▸ **Work request**
From the data below, repeat exactly the lines from the line with "You are a computer-use" to the line with "Instruction: Click the pin icon for 固定到任务栏", both included.

### Data to examine ###

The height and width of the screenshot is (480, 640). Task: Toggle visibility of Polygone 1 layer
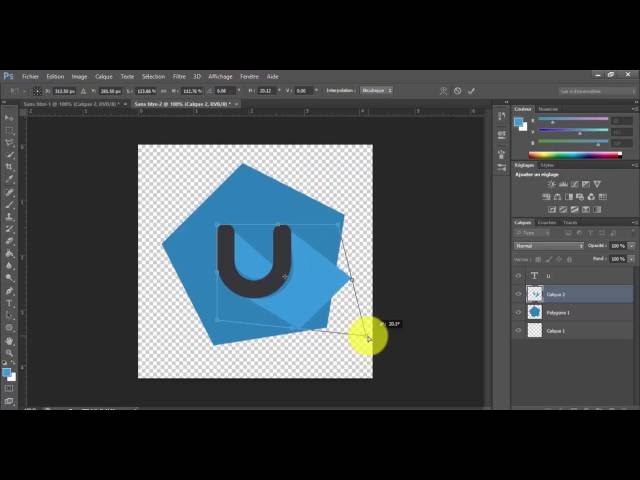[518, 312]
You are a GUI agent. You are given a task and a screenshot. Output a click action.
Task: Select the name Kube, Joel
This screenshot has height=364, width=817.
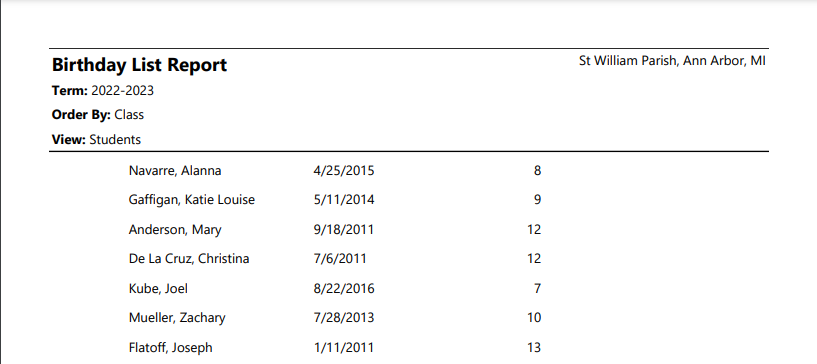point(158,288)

###
### Data to examine ###

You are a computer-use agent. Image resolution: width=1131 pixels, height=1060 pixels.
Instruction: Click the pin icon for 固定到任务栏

###

▸ **Written answer**
You are a computer-use agent. Image resolution: width=1131 pixels, height=1060 pixels.
Instruction: Click the pin icon for 固定到任务栏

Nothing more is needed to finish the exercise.